Non-B DNA includes sequences with runs of the "G" nucleotide, guanine, which can form G-quadruplex structures; "A"-rich regions, which can cause helix bending; and short tandem repeats–regions with the same one-to-six nucleotide motifs repeated over and over again (e.g. GATA GATA GATA …)–that can form slipped strands and hairpins. Using Single-Molecule-Real-Time sequencing, or SMRT, which tracks the time between the incorporation of each successive nucleotide (the A, T, C, or G building blocks of DNA), during sequencing, the researchers compared regions of non-B DNA to B-DNA.
"There are hundreds of thousands of sequence motifs that are predicted to form non-B DNA across the genome," said Wilfried Guiblet, a graduate student in the bioinformatics and genomics program at Penn State and co-first author of the paper. "We used data from the SMRT sequencer from Pacific Biosciences to compare the nucleotide incorporation times along non-B DNA regions with those along regions of more common B-DNA." The comparison revealed that some forms of non-B DNA–G-quadruplexes, for example–caused the polymerase enzyme to slow down by as much as 70 percent, while other non-B DNA caused the enzyme to speed up.

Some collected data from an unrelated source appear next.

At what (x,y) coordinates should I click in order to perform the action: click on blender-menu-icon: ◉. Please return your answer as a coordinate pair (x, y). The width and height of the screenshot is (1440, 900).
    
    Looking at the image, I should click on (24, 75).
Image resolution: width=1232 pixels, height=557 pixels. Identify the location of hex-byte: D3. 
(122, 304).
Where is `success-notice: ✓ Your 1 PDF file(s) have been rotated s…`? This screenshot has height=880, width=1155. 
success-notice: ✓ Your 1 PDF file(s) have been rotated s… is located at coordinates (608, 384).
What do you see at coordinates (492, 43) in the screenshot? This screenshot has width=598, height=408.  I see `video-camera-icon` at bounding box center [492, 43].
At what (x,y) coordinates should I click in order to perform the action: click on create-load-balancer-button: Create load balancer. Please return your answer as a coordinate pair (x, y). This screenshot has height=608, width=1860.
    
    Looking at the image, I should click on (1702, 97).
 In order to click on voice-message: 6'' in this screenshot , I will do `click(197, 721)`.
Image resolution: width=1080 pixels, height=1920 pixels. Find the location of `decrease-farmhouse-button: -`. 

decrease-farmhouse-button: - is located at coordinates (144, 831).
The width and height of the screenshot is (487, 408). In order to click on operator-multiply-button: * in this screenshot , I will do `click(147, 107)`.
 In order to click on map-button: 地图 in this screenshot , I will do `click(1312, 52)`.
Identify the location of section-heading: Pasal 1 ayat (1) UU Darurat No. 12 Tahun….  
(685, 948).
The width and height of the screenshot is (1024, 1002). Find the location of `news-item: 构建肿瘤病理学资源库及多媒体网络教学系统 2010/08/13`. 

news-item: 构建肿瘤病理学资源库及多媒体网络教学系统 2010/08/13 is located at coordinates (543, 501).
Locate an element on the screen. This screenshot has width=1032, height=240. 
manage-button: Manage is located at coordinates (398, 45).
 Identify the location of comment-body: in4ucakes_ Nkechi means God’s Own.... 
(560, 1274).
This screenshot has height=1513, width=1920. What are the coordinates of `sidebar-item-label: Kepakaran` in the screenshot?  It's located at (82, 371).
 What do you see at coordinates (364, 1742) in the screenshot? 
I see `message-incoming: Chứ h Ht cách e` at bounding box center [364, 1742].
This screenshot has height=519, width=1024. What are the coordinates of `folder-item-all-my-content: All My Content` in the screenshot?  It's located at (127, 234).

"In order to analyze the data, we developed a novel Functional Data Analysis (FDA) statistical tool," said Francesca Chiaromonte, professor of statistics at Penn State and another leader of the research team. "This tool contrasts the nucleotide incorporation times in non-B and B-DNA regions treating them as curves, or mathematical functions." Marzia Cremona, Bruce Lindsay Visiting Assistant Professor of Statistics at Penn State and another co-first author of the paper, was instrumental in developing the new tool and performing the statistical analysis. A software package implementing the testing procedure is now publicly available.
In addition to changes in nucleotide incorporation times, the researchers also noted that the error rates of the sequencer increased in some types non-B DNA regions, for instance in G-quadruplex motifs. In these regions, the increased error rates lined up with increased DNA sequence variation among humans (using data from the "1000 Genomes Project"), as well as increased divergence between human and orangutan.
"To perform sequencing, SMRT uses an enzyme called polymerase, similar to the cell using polymerases to replicate DNA," said Makova. "It seems likely that the same phenomenon that is causing the increased error rate in the sequencer is also causing the increase we see in human variation and divergence from the orangutan. Understanding how the structure of non-B DNA impacts mutation rates is extremely interesting from the standpoint of genome evolution, and also because these regions have been implicated in human diseases."
In addition to Makova, Guiblet, Cremona, and Chiaromonte, the research team includes Monika Cechova, Robert S. Harris, and Kristin Eckert at Penn State; and Iva Kejnovska and Eduard Kejnovsky at the Academy of the Sciences of the Czech Republic. The research was funded by the Eberly College of Sciences, the Huck Institutes of the Life Sciences, and the Institute for CyberScience, at Penn State; by grants from the Pennsylvania Department of Health; and by the Czech Science Foundation.